Rewrite the material below as a numbered list, from its start through the line containing "click(67, 159)". Skip blank lines and leave out the pictures.

★ ★ ★ ★ ★ ★ ★

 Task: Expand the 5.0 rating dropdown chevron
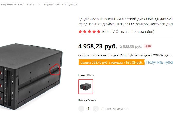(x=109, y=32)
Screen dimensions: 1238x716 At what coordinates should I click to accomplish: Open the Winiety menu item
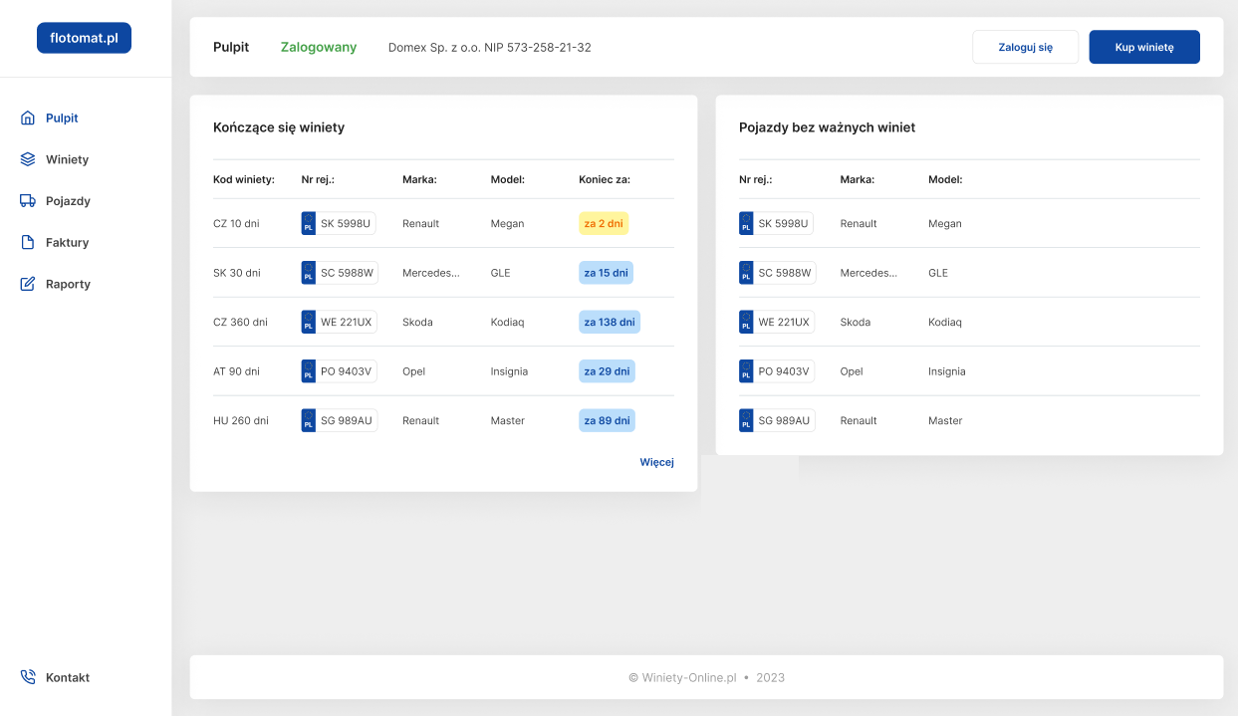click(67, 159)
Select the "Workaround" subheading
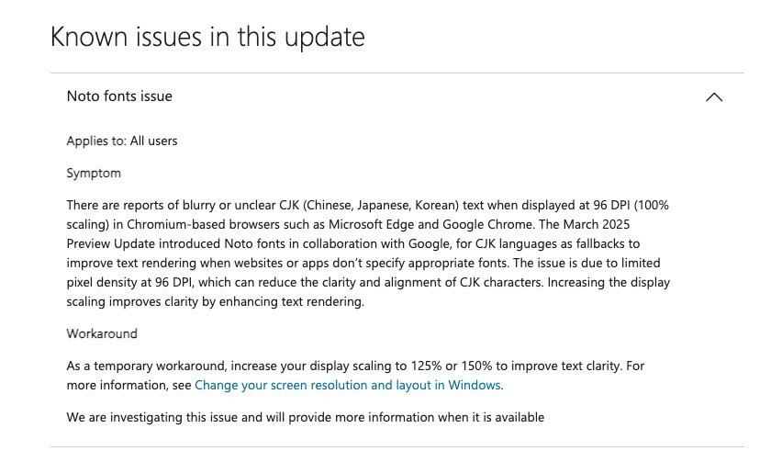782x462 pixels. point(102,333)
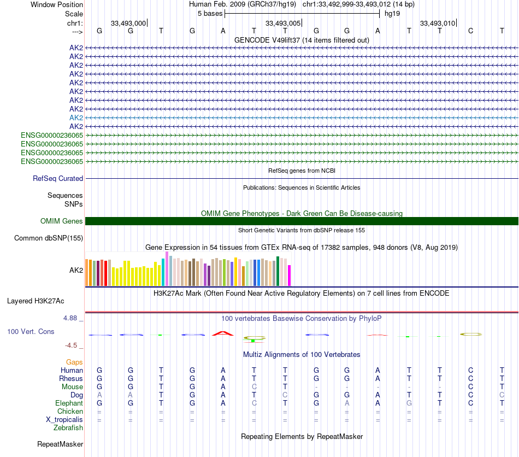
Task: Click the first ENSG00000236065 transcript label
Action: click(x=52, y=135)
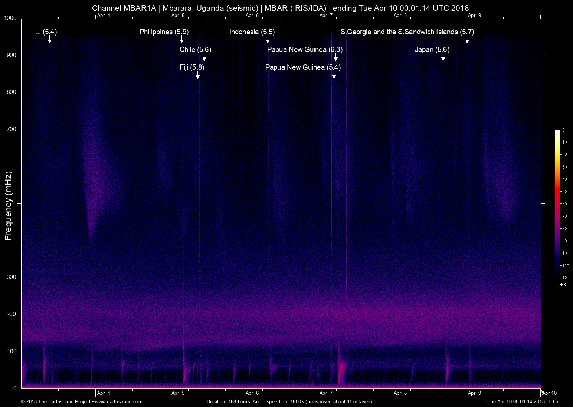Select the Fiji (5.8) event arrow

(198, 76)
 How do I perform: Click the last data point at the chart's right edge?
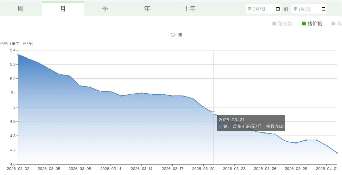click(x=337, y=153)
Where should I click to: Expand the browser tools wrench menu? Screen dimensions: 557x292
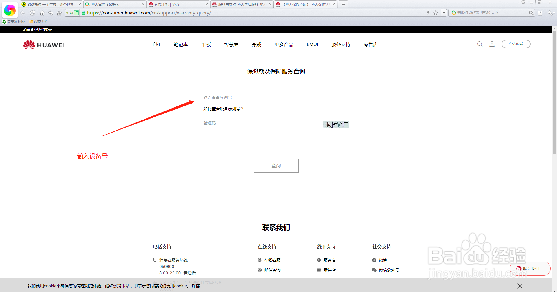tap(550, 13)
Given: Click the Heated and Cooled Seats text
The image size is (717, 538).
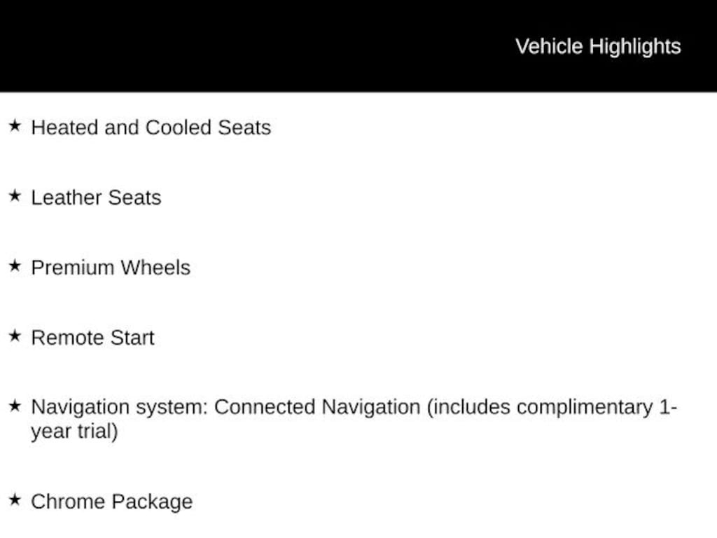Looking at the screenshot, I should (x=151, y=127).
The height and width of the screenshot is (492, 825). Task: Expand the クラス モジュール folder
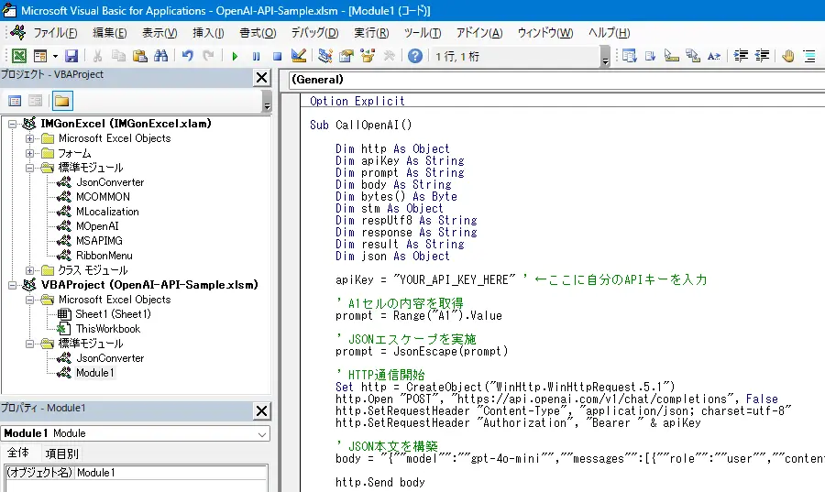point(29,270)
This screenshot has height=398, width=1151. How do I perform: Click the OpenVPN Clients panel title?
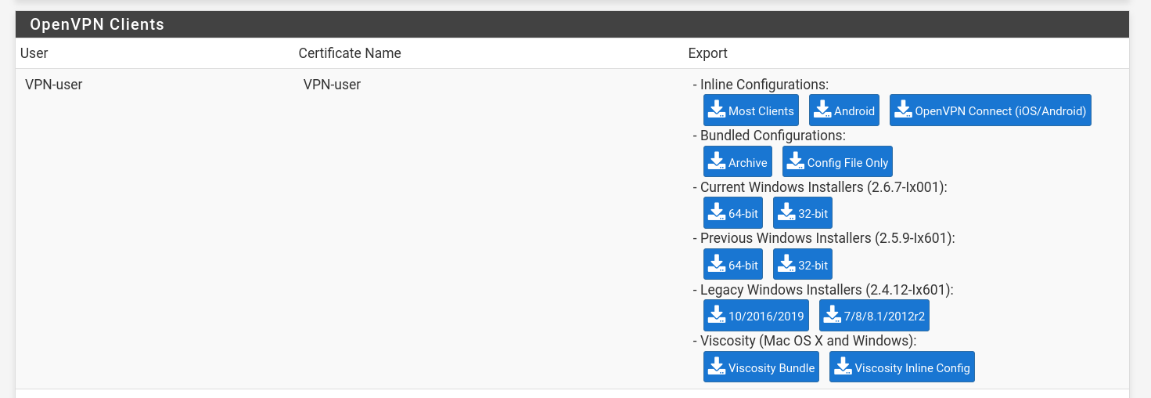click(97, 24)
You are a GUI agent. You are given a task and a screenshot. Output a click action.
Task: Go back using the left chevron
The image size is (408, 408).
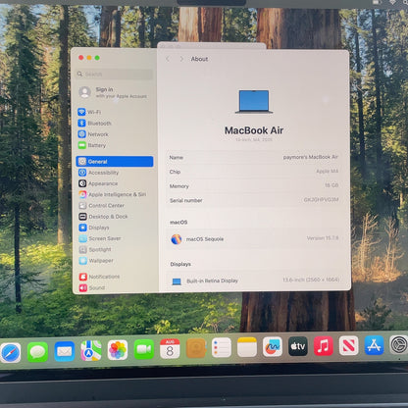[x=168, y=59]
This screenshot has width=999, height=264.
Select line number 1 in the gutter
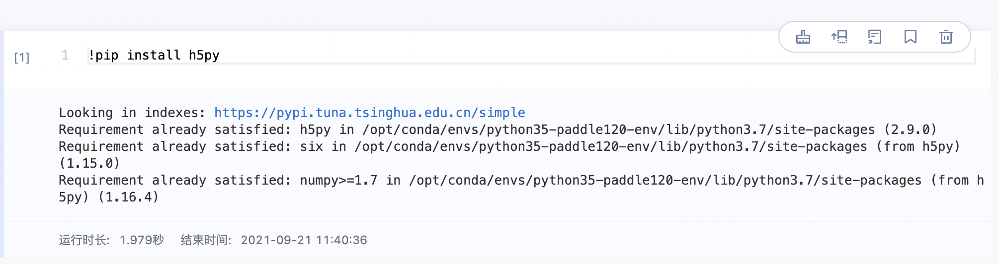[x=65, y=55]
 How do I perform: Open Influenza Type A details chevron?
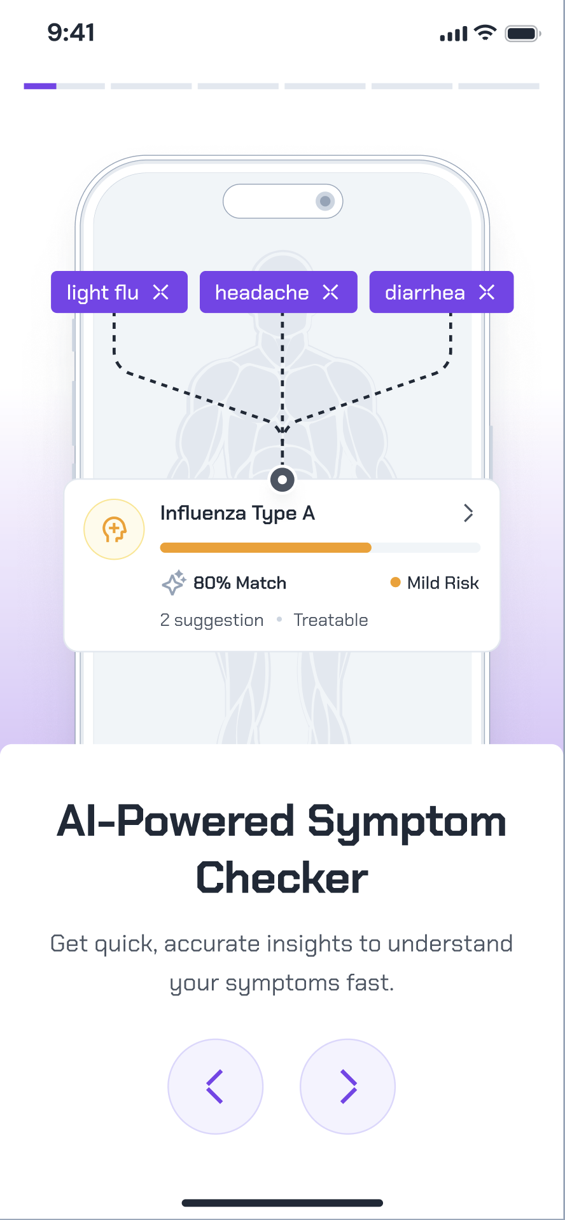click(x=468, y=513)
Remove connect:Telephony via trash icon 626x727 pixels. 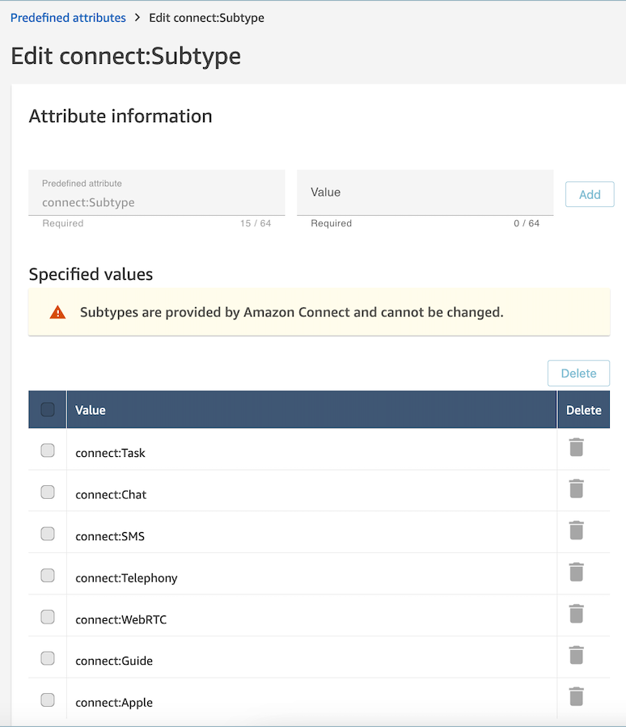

★ ★ ★ ★ ★ ★ ★

Solved problem:
1.  Task: Expand the 5.0 rating dropdown chevron
2. (x=109, y=32)
3. Screen dimensions: 1238x716 At what coordinates should I click to accomplish: Open the Winiety menu item
4. click(67, 159)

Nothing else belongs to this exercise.